Maira Caleffi (*)
Somente em 2018, o câncer foi responsável por 9,6 milhões de mortes em todo o mundo.
Segundo a Organização Mundial da Saúde (OMS), uma a cada seis mortes tem relação com a doença, o que torna o câncer a segunda principal causa de óbito no planeta. Os números causam extrema preocupação. Em diversos países a taxa de mortalidade vem aumentando, mesmo que estejamos presenciando o surgimento de tratamentos e técnicas que visam diminuir o impacto do câncer e garantir mais tempo e qualidade de vida aos pacientes.
Frente a esse panorama, no âmbito internacional, a discussão a respeito da Cobertura Universal de Saúde tem ganhado força na última década. Este modelo pressupõe um sistema que oferece todos os tipos de serviço de saúde, desde os mais básicos aos mais complexos, para toda a população, gratuitamente e sem discriminação.

━━━━━━━━━━━━━━━━━━━━━━━━━━━━━━

Tarefas obrigatórias:
1. Copie do texto sobre o câncer, sem mudar nada, o trecho que começa com as palavras "Maira Caleffi (*)" e vai até "e sem discriminação.".
2. De acordo com o texto sobre o câncer, que segundo a OMS é a proporção das mortes que têm relação com a doença?

Dados fornecidos:
━━━━━━━━━━━━━━━━━━━━━━━━━━━━━━

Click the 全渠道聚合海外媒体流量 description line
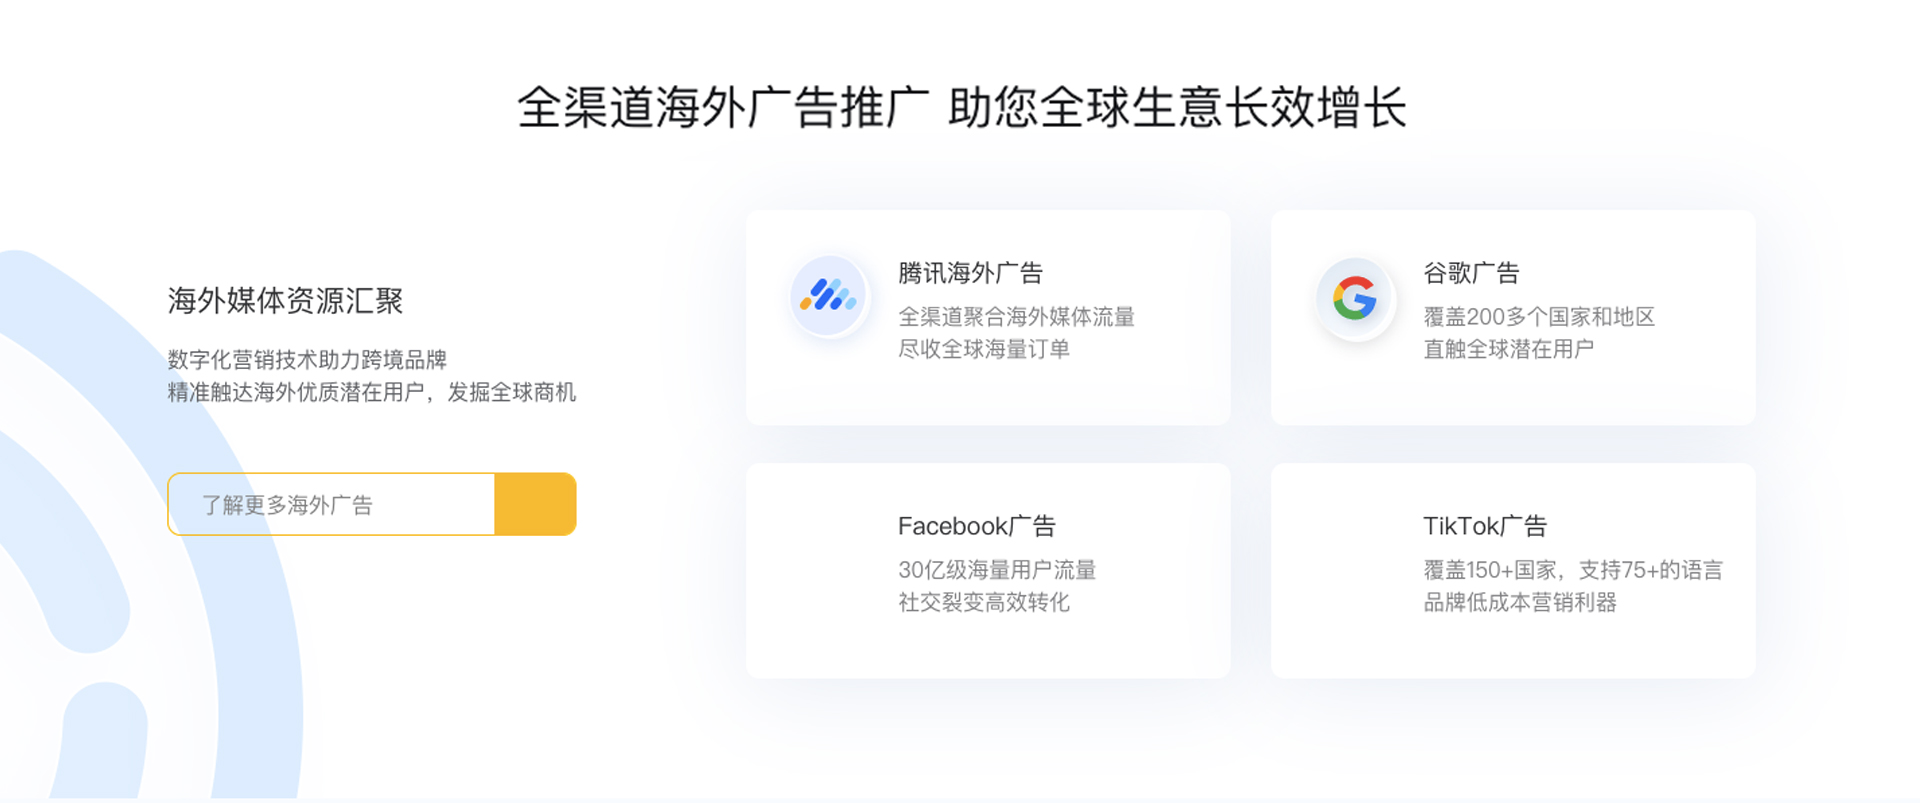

━━━━━━━━━━━━━━━━━━━━━━━━━━━━━━

Respostas:
1.
Maira Caleffi (*)
Somente em 2018, o câncer foi responsável por 9,6 milhões de mortes em todo o mundo.
Segundo a Organização Mundial da Saúde (OMS), uma a cada seis mortes tem relação com a doença, o que torna o câncer a segunda principal causa de óbito no planeta. Os números causam extrema preocupação. Em diversos países a taxa de mortalidade vem aumentando, mesmo que estejamos presenciando o surgimento de tratamentos e técnicas que visam diminuir o impacto do câncer e garantir mais tempo e qualidade de vida aos pacientes.
Frente a esse panorama, no âmbito internacional, a discussão a respeito da Cobertura Universal de Saúde tem ganhado força na última década. Este modelo pressupõe um sistema que oferece todos os tipos de serviço de saúde, desde os mais básicos aos mais complexos, para toda a população, gratuitamente e sem discriminação.

2. Uma a cada seis mortes.